Glycemic extremes were common, with many patients experiencing both marked hyper- and hypoglycemia, and this was not adequately reflected by the A1c levels. Fifty percent of participants had MG concentrations >250 mg/dL (13.9 mmol/L). Within this severely hyperglycemic group, mean A1c was 11.1% ± 1.9% (98 ± 21 mmol/mol), but there was marked variability with A1c levels ranging from 7.3% to 15.3% (56–144 mmol/mol). Thirty-eight percent of this group also spent more than 4% of time with glucose levels <70 mg/dL (3.9 mmol/L). Supplementary Figure S3 demonstrates the wide glycemic variability seen in individual subjects at the lower, middle, and upper end of the laboratory A1c spectrum, and emphasizes how much important clinical information is missed when relying on any measure of A1c or MG in this population.

Personalized A1c

There was a substantially improved correlation between pA1c and MG (R ² = 0.84, r = 0.92 [Fig. 1D]) compared with laboratory A1c and MG [Fig. 1B]). However, despite this strong correlation, for a given pA1c level, there was still a clinically significant range of MG concentrations, particularly for pA1c levels between 8.5% and 11% (69–97 mmol/mol), an A1c span that included almost three-quarters of participants. It should be noted that the calculations for pA1c assume relatively steady glucose concentrations, which was not the case in this population.
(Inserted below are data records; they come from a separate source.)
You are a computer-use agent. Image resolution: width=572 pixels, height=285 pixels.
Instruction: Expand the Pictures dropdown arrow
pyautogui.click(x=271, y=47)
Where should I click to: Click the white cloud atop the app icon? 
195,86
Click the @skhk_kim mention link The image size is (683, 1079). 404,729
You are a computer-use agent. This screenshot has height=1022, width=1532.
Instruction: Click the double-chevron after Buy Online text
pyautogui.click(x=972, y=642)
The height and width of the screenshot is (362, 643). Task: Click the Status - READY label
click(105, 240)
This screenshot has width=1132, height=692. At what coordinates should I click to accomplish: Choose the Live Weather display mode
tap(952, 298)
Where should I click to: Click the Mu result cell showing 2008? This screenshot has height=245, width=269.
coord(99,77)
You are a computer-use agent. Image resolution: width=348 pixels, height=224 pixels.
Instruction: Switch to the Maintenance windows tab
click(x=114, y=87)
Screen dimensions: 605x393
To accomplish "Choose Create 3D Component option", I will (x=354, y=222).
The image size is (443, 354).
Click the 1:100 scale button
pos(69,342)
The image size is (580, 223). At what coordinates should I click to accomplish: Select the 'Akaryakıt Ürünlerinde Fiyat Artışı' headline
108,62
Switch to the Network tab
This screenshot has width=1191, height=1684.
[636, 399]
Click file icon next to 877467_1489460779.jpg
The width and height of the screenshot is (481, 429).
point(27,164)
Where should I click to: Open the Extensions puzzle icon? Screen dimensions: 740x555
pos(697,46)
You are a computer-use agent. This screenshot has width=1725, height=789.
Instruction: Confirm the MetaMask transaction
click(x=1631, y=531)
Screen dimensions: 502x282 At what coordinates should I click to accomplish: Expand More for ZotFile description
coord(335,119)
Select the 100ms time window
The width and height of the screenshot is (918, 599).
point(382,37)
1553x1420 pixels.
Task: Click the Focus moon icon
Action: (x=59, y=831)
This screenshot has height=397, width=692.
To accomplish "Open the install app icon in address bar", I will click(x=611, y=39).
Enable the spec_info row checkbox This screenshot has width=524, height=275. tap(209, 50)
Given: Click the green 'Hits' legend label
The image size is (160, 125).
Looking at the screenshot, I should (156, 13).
Relationship to ADAG and Bergenstal data

The A1C-Derived Average Glucose Study Group (ADAG) reported the relationship between A1c and MG in 507 individuals with T1D, T2D, and no diabetes.²¹ Those with diabetes had to have stable glycemia and no conditions that might result in major glycemic changes. Figure 2 shows regression lines representing the mean and 95th percentile confidence intervals from ADAG, which have been widely used clinically. Superimposed on this are the U.S. non-Hispanic White (Fig. 2a, blue dots) and Black (Fig. 2B, red dots) participants reported by Bergenstal et al,³ as well as our Ugandan cohort (black dots). The Bergenstal data demonstrate racial differences in the A1c-MG relationship compared with ADAG data. The Ugandan A1c-MG data are discordant from both data sets. What is most striking is the overall worse metabolic control in the Ugandan participants, with a far greater number of them having MG levels >250 mg/dL (13.9 mmol/L) and A1c levels >11% (97 mmol/mol). In addition, the Ugandans exhibited a much wider range of A1c levels for any given MG compared with those in the other two data sets.

FIG. 2.

The black regression lines in both panels represent the mean and 95th percentile confidence intervals from ADAG (the A1c-Derived Average Glucose Study Group).²⁰ The blue dots (non-Hispanic Whites, panel A) and the red dots (Non-Hispanic Blacks, panel B), represent the U.S. participants reported by Bergenstal et al.³ The black dots represent our Ugandan cohort. The Bergenstal data show modest discordance in general from the ADAG data, and racial differences in the A1c-MG relationship. The Ugandan A1c-MG data are discordant from both data sets. Hyperglycemia was much more prevalent in the Ugandan participants, with 50% of MG concentrations >250 mg/dL (13.9 mmol/L), and one-third of A1c levels >11% (97 mmol/mol). The Bergenstal data are publicly available at https://public.jaeb.org/datasets/diabetes.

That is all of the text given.